Sandys 360 final financials
Sandys 360 staff paid $500,000
More than half a million dollars was spent on salaries for permanent and contract staff at the failed sports centre Sandys 360 in its final year of operation, the organisation’s unaudited financial statement has revealed.
The centre paid $404,928 in wages to permanent employees, including “benefit expenses”, plus $111,968 to non-permanent workers.
The figures were detailed in documents filed by Sandys 360 chairman Stanley Lee with the Registry-General in August 2016 and were the centre’s biggest expense.
Its next biggest outlay was for electricity — $111,705 between January 31 and December 31, 2013.
The news came as senators are expected to agree on Friday to a government scheme to bail out the trustees of Sandys Secondary Middle School and buy the centre with $1 million of public money.

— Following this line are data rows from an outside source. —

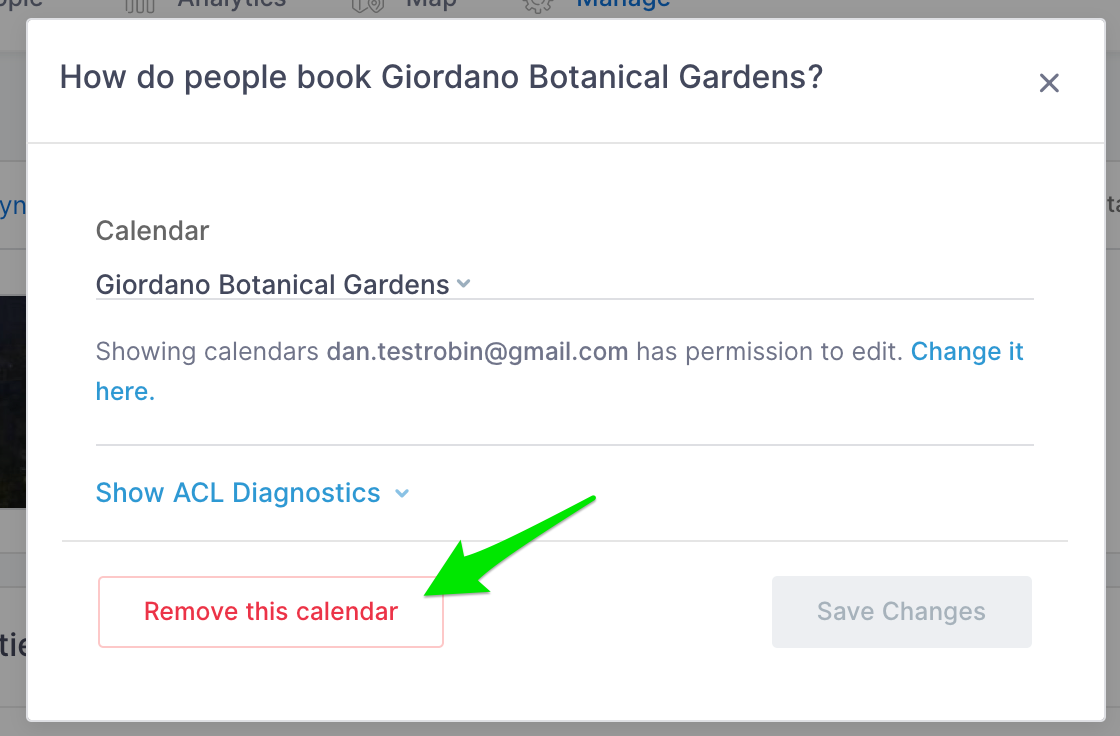Click the dan.testrobin@gmail.com email text
This screenshot has width=1120, height=736.
click(x=477, y=352)
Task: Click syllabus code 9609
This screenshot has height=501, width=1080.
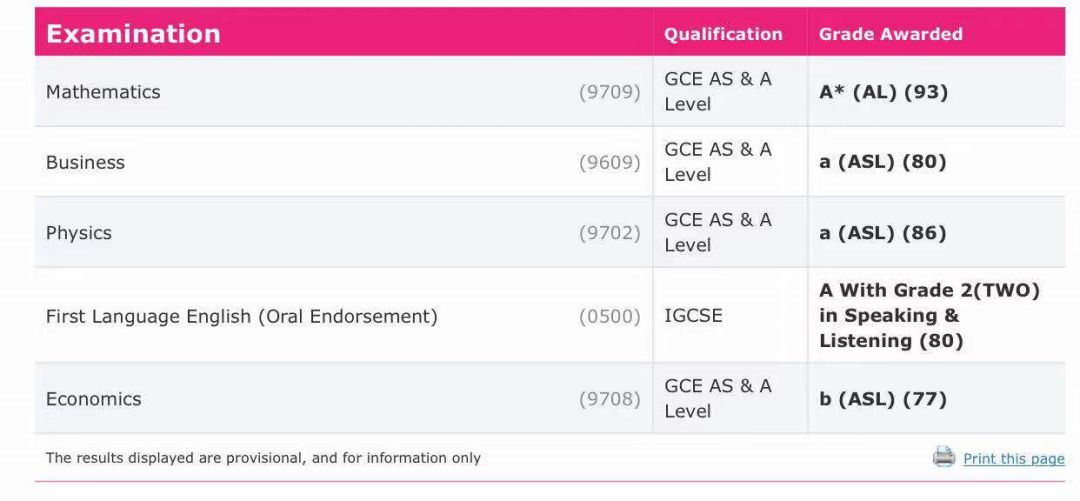Action: point(610,163)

The buyout bid was set up despite no plan being tabled in Parliament for how much it will cost to run the centre in the future.

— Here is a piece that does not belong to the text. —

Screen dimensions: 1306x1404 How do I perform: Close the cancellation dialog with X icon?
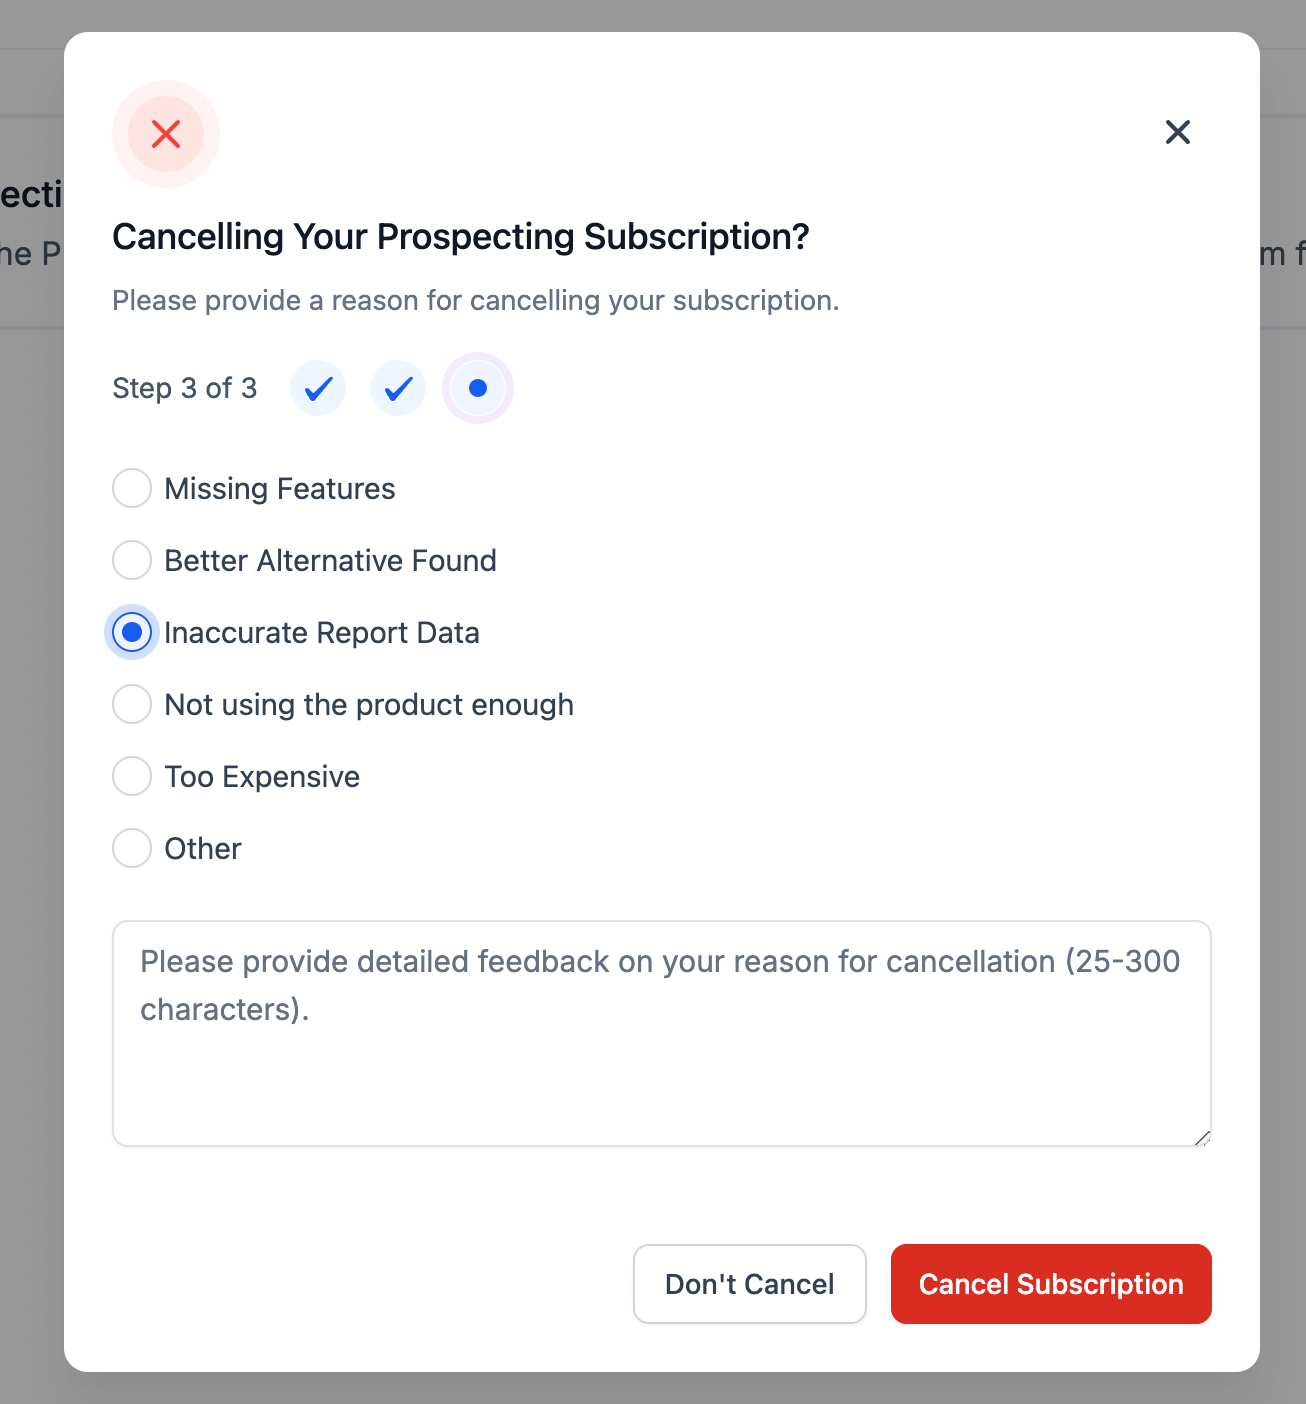(x=1177, y=132)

Taxpayers have already forked out at least $5.3 million on Sandys 360, according to limited disclosures made under public access to information.
The trustees still owe an unknown amount in unpaid land taxes, payroll taxes and social insurance, and have yet to return an $807,000 government grant made by mistake.
The financial statements at the Registry-General cover the “closing period” of Sandys 360, up to June 30, 2014.
The centre on Broome Street was open from 2009 to October 2013, when it closed its doors because it was unable to afford its high operational costs.
In a letter accompanying the paperwork, Mr Lee said Sandys 360 paid rent to the trustees of Sandys Secondary Middle School, who held the $9.5 million mortgage on the property.
He added a downturn in the economy in 2011 led to “declining income” and an inability to pay the rent “which in turn affected trustees’ ability to meet their mortgage requirements”.
Mr Lee said the charity accepted $2 million from the Government in April 2013, the first instalment of a promised $6 million grant to “assist the trustees with their commitment”.
He wrote: “During the ensuing year, because of low income and high overhead, Sandys 360 was also challenged in meeting its obligations. Belco had no choice but to shut off power to Sandys 360 because of inability in paying its bills”.
The letter detailed how another $500,000 was given to Sandys 360 by the Government in December 2013, with the condition that it agreed to an independent business review by the professional services firm KPMG. Mr Lee wrote: “An early review of our status provided the obvious — we were insolvent.”
Successive governments have failed to make the KPMG report public and the Information Commissioner, Gitanjali Gutierrez, is reviewing whether it should be released.
Sandys 360 had $1.3 million in liabilities by June 2014, including more than $260,000 owed in staff wages, the financial statement showed.
Mr Lee and Sandys 360 managing director Melvyn Bassett, both trustees of Sandys Secondary Middle School, have declined to answer questions from The Royal Gazette.
The Ministry of Public Works, which is spearheading the purchase of Sandys 360, has stonewalled repeated questions on the centre.
The Royal Gazette asked for the total amount of public funds spent on Sandys 360 to date and for the release of the KPMG report last month.
A government spokeswoman said: “It is unlikely the ministry will offer comment.”
She later added that was because “it has yet to be debated in the House of Assembly”.
The purchase was debated and approved by MPs on March 2, but there has still been no response from the ministry.
A Belco spokeswoman said: “Electricity service to Sandys 360 was disconnected in October 2013; however, we cannot disclose information on individual customer accounts based on Belco’s confidentiality policy.”
• This article has been amended because the Senate debate on the purchase of Sandys 360 is now expected to take place on Friday, rather than today.